| Work instructions |
Give every line of the records below as a JSON list of strings, one string per line, leaving out blank lines.

━━━ Extracted data ━━━

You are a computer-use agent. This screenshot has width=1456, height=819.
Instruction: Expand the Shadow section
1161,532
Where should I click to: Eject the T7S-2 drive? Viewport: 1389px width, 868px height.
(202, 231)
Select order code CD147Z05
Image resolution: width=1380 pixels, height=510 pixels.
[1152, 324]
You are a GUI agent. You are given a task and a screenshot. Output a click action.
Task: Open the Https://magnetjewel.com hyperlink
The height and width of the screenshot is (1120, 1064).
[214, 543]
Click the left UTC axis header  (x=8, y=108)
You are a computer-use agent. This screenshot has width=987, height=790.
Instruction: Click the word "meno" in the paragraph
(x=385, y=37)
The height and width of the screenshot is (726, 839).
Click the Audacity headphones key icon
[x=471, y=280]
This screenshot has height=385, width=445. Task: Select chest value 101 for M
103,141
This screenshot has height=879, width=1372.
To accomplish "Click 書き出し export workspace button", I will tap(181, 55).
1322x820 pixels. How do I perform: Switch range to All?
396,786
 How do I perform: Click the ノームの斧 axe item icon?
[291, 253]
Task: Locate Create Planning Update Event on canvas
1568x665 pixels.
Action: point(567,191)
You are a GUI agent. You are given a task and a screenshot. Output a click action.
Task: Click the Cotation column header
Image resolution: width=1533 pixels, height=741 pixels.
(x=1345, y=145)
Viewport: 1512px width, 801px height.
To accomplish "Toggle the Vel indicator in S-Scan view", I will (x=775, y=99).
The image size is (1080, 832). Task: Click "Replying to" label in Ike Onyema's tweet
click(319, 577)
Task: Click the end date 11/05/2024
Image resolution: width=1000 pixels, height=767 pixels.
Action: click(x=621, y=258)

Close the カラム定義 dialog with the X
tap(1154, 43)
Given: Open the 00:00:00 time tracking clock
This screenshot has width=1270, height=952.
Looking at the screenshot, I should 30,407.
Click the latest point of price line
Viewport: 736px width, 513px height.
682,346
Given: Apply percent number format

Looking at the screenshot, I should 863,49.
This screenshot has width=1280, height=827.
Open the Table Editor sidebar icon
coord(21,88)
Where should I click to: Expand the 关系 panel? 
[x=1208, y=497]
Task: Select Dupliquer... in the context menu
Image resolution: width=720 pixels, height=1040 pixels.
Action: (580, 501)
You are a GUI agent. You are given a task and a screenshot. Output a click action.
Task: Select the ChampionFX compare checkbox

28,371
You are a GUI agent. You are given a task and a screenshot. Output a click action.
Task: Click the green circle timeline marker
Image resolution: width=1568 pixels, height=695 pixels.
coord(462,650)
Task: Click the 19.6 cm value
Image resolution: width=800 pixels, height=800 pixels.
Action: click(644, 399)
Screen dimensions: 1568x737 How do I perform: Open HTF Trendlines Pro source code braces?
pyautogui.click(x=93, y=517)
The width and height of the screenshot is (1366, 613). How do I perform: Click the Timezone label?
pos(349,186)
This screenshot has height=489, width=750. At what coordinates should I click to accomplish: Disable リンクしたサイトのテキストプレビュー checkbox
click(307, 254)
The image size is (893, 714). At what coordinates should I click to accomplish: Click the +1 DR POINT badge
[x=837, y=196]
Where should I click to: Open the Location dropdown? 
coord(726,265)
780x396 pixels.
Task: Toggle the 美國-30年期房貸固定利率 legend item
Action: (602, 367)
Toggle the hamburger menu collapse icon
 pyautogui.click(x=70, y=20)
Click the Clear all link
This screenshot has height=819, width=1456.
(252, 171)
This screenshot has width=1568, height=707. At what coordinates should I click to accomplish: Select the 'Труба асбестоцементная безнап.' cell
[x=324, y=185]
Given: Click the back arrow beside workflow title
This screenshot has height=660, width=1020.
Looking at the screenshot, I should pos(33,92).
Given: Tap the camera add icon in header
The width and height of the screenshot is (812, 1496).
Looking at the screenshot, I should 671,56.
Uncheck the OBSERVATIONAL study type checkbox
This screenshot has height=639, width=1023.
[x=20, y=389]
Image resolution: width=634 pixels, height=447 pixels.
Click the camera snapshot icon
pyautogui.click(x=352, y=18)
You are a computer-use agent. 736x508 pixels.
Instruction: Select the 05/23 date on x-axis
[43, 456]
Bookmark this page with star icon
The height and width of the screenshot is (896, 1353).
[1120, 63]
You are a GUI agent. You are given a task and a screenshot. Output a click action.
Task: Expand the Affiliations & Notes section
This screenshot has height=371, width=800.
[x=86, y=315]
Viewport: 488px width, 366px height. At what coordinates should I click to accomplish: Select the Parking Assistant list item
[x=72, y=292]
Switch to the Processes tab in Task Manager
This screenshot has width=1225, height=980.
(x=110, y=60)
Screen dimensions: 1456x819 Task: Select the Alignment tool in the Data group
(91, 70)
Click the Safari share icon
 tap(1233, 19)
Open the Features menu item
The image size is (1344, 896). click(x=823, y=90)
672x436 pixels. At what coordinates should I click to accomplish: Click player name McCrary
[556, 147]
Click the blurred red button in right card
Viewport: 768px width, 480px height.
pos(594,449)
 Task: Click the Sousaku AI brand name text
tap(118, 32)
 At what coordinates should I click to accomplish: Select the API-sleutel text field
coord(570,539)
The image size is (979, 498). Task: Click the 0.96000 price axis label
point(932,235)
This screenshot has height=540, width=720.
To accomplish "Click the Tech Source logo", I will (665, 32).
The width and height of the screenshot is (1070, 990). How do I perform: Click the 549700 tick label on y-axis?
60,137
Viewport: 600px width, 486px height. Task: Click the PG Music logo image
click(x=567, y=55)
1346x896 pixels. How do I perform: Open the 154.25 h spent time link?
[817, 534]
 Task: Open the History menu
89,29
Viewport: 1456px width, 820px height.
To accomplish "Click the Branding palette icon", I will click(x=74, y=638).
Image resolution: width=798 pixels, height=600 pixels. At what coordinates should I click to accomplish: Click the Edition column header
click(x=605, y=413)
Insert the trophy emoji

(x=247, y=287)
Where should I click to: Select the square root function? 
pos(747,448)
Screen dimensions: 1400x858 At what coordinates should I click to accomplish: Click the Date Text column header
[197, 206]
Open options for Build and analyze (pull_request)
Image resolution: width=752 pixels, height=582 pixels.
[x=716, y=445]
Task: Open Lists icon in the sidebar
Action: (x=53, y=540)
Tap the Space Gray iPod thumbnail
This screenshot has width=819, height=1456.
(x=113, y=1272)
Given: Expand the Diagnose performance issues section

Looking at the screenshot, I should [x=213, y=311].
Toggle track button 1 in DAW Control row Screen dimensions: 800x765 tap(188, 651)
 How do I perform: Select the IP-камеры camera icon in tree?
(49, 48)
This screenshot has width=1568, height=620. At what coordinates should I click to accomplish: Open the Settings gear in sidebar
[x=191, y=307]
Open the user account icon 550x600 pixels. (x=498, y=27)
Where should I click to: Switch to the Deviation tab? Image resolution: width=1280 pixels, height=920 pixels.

━━━

| Output of the task |
[
  "You are a computer-use agent. This screenshot has width=1456, height=819.",
  "Instruction: Expand the Shadow section",
  "1161,532",
  "Where should I click to: Eject the T7S-2 drive? Viewport: 1389px width, 868px height.",
  "(202, 231)",
  "Select order code CD147Z05",
  "Image resolution: width=1380 pixels, height=510 pixels.",
  "[1152, 324]",
  "You are a GUI agent. You are given a task and a screenshot. Output a click action.",
  "Task: Open the Https://magnetjewel.com hyperlink",
  "The height and width of the screenshot is (1120, 1064).",
  "[214, 543]",
  "Click the left UTC axis header  (x=8, y=108)",
  "You are a computer-use agent. This screenshot has width=987, height=790.",
  "Instruction: Click the word \"meno\" in the paragraph",
  "(x=385, y=37)",
  "The height and width of the screenshot is (726, 839).",
  "Click the Audacity headphones key icon",
  "[x=471, y=280]",
  "This screenshot has height=385, width=445. Task: Select chest value 101 for M",
  "103,141",
  "This screenshot has height=879, width=1372.",
  "To accomplish \"Click 書き出し export workspace button\", I will tap(181, 55).",
  "1322x820 pixels. How do I perform: Switch range to All?",
  "396,786",
  " How do I perform: Click the ノームの斧 axe item icon?",
  "[291, 253]",
  "Task: Locate Create Planning Update Event on canvas",
  "1568x665 pixels.",
  "Action: point(567,191)",
  "You are a GUI agent. You are given a task and a screenshot. Output a click action.",
  "Task: Click the Cotation column header",
  "Image resolution: width=1533 pixels, height=741 pixels.",
  "(x=1345, y=145)",
  "Viewport: 1512px width, 801px height.",
  "To accomplish \"Toggle the Vel indicator in S-Scan view\", I will (x=775, y=99).",
  "The image size is (1080, 832). Task: Click \"Replying to\" label in Ike Onyema's tweet",
  "click(319, 577)",
  "Task: Click the end date 11/05/2024",
  "Image resolution: width=1000 pixels, height=767 pixels.",
  "Action: click(x=621, y=258)",
  "Close the カラム定義 dialog with the X",
  "tap(1154, 43)",
  "Given: Open the 00:00:00 time tracking clock",
  "This screenshot has width=1270, height=952.",
  "Looking at the screenshot, I should 30,407.",
  "Click the latest point of price line",
  "Viewport: 736px width, 513px height.",
  "682,346",
  "Given: Apply percent number format",
  "Looking at the screenshot, I should 863,49.",
  "This screenshot has width=1280, height=827.",
  "Open the Table Editor sidebar icon",
  "coord(21,88)",
  "Where should I click to: Expand the 关系 panel? ",
  "[x=1208, y=497]",
  "Task: Select Dupliquer... in the context menu",
  "Image resolution: width=720 pixels, height=1040 pixels.",
  "Action: (580, 501)",
  "You are a GUI agent. You are given a task and a screenshot. Output a click action.",
  "Task: Select the ChampionFX compare checkbox",
  "28,371",
  "You are a GUI agent. You are given a task and a screenshot. Output a click action.",
  "Task: Click the green circle timeline marker",
  "Image resolution: width=1568 pixels, height=695 pixels.",
  "coord(462,650)",
  "Task: Click the 19.6 cm value",
  "Image resolution: width=800 pixels, height=800 pixels.",
  "Action: click(644, 399)",
  "Screen dimensions: 1568x737 How do I perform: Open HTF Trendlines Pro source code braces?",
  "pyautogui.click(x=93, y=517)",
  "The width and height of the screenshot is (1366, 613). How do I perform: Click the Timezone label?",
  "pos(349,186)",
  "This screenshot has height=489, width=750. At what coordinates should I click to accomplish: Disable リンクしたサイトのテキストプレビュー checkbox",
  "click(307, 254)",
  "The image size is (893, 714). At what coordinates should I click to accomplish: Click the +1 DR POINT badge",
  "[x=837, y=196]",
  "Where should I click to: Open the Location dropdown? ",
  "coord(726,265)",
  "780x396 pixels.",
  "Task: Toggle the 美國-30年期房貸固定利率 legend item",
  "Action: (602, 367)",
  "Toggle the hamburger menu collapse icon",
  " pyautogui.click(x=70, y=20)",
  "Click the Clear all link",
  "This screenshot has height=819, width=1456.",
  "(252, 171)",
  "This screenshot has width=1568, height=707. At what coordinates should I click to accomplish: Select the 'Труба асбестоцементная безнап.' cell",
  "[x=324, y=185]",
  "Given: Click the back arrow beside workflow title",
  "This screenshot has height=660, width=1020.",
  "Looking at the screenshot, I should pos(33,92).",
  "Given: Tap the camera add icon in header",
  "The width and height of the screenshot is (812, 1496).",
  "Looking at the screenshot, I should 671,56.",
  "Uncheck the OBSERVATIONAL study type checkbox",
  "This screenshot has height=639, width=1023.",
  "[x=20, y=389]",
  "Image resolution: width=634 pixels, height=447 pixels.",
  "Click the camera snapshot icon",
  "pyautogui.click(x=352, y=18)",
  "You are a computer-use agent. 736x508 pixels.",
  "Instruction: Select the 05/23 date on x-axis",
  "[43, 456]",
  "Bookmark this page with star icon",
  "The height and width of the screenshot is (896, 1353).",
  "[1120, 63]",
  "You are a GUI agent. You are given a task and a screenshot. Output a click action.",
  "Task: Expand the Affiliations & Notes section",
  "This screenshot has height=371, width=800.",
  "[x=86, y=315]",
  "Viewport: 488px width, 366px height. At what coordinates should I click to accomplish: Select the Parking Assistant list item",
  "[x=72, y=292]",
  "Switch to the Processes tab in Task Manager",
  "This screenshot has width=1225, height=980.",
  "(x=110, y=60)",
  "Screen dimensions: 1456x819 Task: Select the Alignment tool in the Data group",
  "(91, 70)",
  "Click the Safari share icon",
  " tap(1233, 19)",
  "Open the Features menu item",
  "The image size is (1344, 896). click(x=823, y=90)",
  "672x436 pixels. At what coordinates should I click to accomplish: Click player name McCrary",
  "[556, 147]",
  "Click the blurred red button in right card",
  "Viewport: 768px width, 480px height.",
  "pos(594,449)",
  " Task: Click the Sousaku AI brand name text",
  "tap(118, 32)",
  " At what coordinates should I click to accomplish: Select the API-sleutel text field",
  "coord(570,539)",
  "The image size is (979, 498). Task: Click the 0.96000 price axis label",
  "point(932,235)",
  "This screenshot has height=540, width=720.",
  "To accomplish \"Click the Tech Source logo\", I will (665, 32).",
  "The width and height of the screenshot is (1070, 990). How do I perform: Click the 549700 tick label on y-axis?",
  "60,137",
  "Viewport: 600px width, 486px height. Task: Click the PG Music logo image",
  "click(x=567, y=55)",
  "1346x896 pixels. How do I perform: Open the 154.25 h spent time link?",
  "[817, 534]",
  " Task: Open the History menu",
  "89,29",
  "Viewport: 1456px width, 820px height.",
  "To accomplish \"Click the Branding palette icon\", I will click(x=74, y=638).",
  "Image resolution: width=798 pixels, height=600 pixels. At what coordinates should I click to accomplish: Click the Edition column header",
  "click(x=605, y=413)",
  "Insert the trophy emoji",
  "(x=247, y=287)",
  "Where should I click to: Select the square root function? ",
  "pos(747,448)",
  "Screen dimensions: 1400x858 At what coordinates should I click to accomplish: Click the Date Text column header",
  "[197, 206]",
  "Open options for Build and analyze (pull_request)",
  "Image resolution: width=752 pixels, height=582 pixels.",
  "[x=716, y=445]",
  "Task: Open Lists icon in the sidebar",
  "Action: (x=53, y=540)",
  "Tap the Space Gray iPod thumbnail",
  "This screenshot has width=819, height=1456.",
  "(x=113, y=1272)",
  "Given: Expand the Diagnose performance issues section",
  "Looking at the screenshot, I should [x=213, y=311].",
  "Toggle track button 1 in DAW Control row Screen dimensions: 800x765 tap(188, 651)",
  " How do I perform: Select the IP-камеры camera icon in tree?",
  "(49, 48)",
  "This screenshot has width=1568, height=620. At what coordinates should I click to accomplish: Open the Settings gear in sidebar",
  "[x=191, y=307]",
  "Open the user account icon 550x600 pixels. (x=498, y=27)",
  "Where should I click to: Switch to the Deviation tab? Image resolution: width=1280 pixels, height=920 pixels."
]